"Stand off! By what strange chance I find you, I can scarcely imagine. But do not come nearer to me for a little while, or I shall fall dead at your feet!"

Awe-struck and trembling they obey him.

"I would not touch one of your dear hands till you have heard me and judged me, though death were the penalty for depriving myself of the joy! I would not receive one kiss from your honored lips upon my cheek till you have heard me and judged me, though I were sure that my tongue would be paralyzed in the utterance of what I have to say! Some part of your sufferings, some part of your pain, I know from my own suffering and pain, and I will clear myself before your eyes, so help me Thou! or go forever from my sight!"
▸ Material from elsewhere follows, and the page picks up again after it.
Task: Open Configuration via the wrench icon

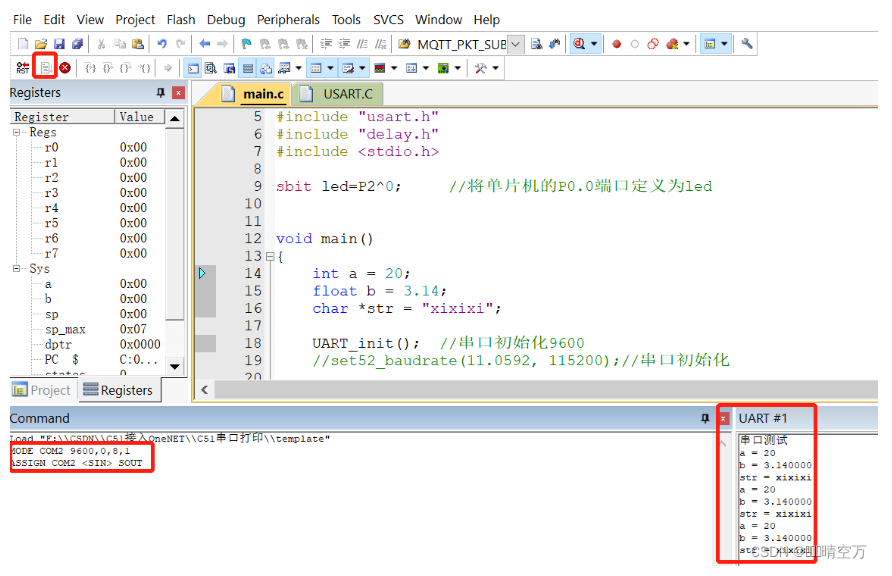Action: click(746, 44)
Susan is running to him with cries of "Justice! justice!" and is about to throw herself upon him, when George Marvel's arm restrains and keeps her back. "Be still, madwoman!" he mutters sternly, and stands by her side, watchful of her, and no less watchful and attentive of every word that falls from his son's lips.

Joshua takes the cap from his head, and lets it fall to the ground, still keeping his strong grasp upon Solomon Fewster, whose cowardly blood grows thin as he writhes and listens.
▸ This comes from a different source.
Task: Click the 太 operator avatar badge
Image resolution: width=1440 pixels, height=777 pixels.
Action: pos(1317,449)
"Justice!" echoes Joshua. "You shall have it, and so shall this base dog, whose presence pollutes the air I breathe. Listen well. Of another matter that we must speak of presently, and which is near and dear to all our hearts, I will say nothing before him. But in the 'Merry Andrew' in which I sailed from Gravesend, and which is now at the bottom of the sea, with many dear brave souls that were aboard her, was a villanous sailor--a Lascar, from whose hands I once rescued the woman who calls for justice, and who struck me down on that dreadful Christmas-eve when I first came home from sea. He shrinks and trembles beneath my grasp, this false friend, of whose bad heart I warned my brother Dan before the 'Merry Andrew' sailed. At one time during the voyage, when we were in danger, there was an attempt at mutiny, and this Lascar was one of the cowardly wretches who endeavored to spread dissatisfaction. When we were in dread peril, this Lascar sailor and a mutinous mate, whom we had to put in irons, strove hard to injure me and the captain--Heaven rest his soul--and, happily, failed. The ship was wrecked, and we had to abandon her, and take to a raft which we had made; and on that raft we suffered more than six weeks hunger and thirst, and every species of misery. Out of the entire crew and passengers only seven were saved, among them being myself and this Lascar sailor and his confederate, the mutinous mate. Before the captain died, he appointed me to succeed in the command, and I have the record from the log-book about me now. We got ashore. How we lived, you shall hear from me by and by; but once the Lascar (whom we suspected of having killed his confederate) stole upon me, and but that I turned my head in time, I should not be here now to expose the villainy of this cowardly wretch. Foiled in his devilish design, he told me then that he had been set to trap me, and was paid for it. Some time after that, I found the Lascar dead in the forest; and before I buried him--not wishing to leave a human creature however vile, to be eaten by birds and beasts--I obtained evidence which proved to me that the wretch who writhes now within my grasp was the master who paid him to ruin, and perhaps to murder me."

"A clever lie," Solomon Fewster manages to say, though he is shaking from terror.

"A lie! have the proofs. Be thankful that I have met you here among those who are all that the world holds dear for ma. If I had met you in the forest, in the midst of such scenes as I have witnessed lately, I would not have answered for your life."

Joshua hurls Solomon Fewster from him with such force that he falls, almost stunned, in the corner of the room. Then Joshua takes from his neck the bag containing; his relics, and selects from them the silver watch and the document which Fewster had given the Lascar, and after reading aloud the document and the inscription on the watch, lays them upon the table.

"Here are the proofs of your crime and your villainy," he says to Fewster. "Be thankful if you are allowed to escape punishment. Go and go quickly, and without a word!" He stands aside to let the man pass; and Solomon Fewster, without a word or a look to any one there, passes out of the room, and out of the village. And is never seen in it again.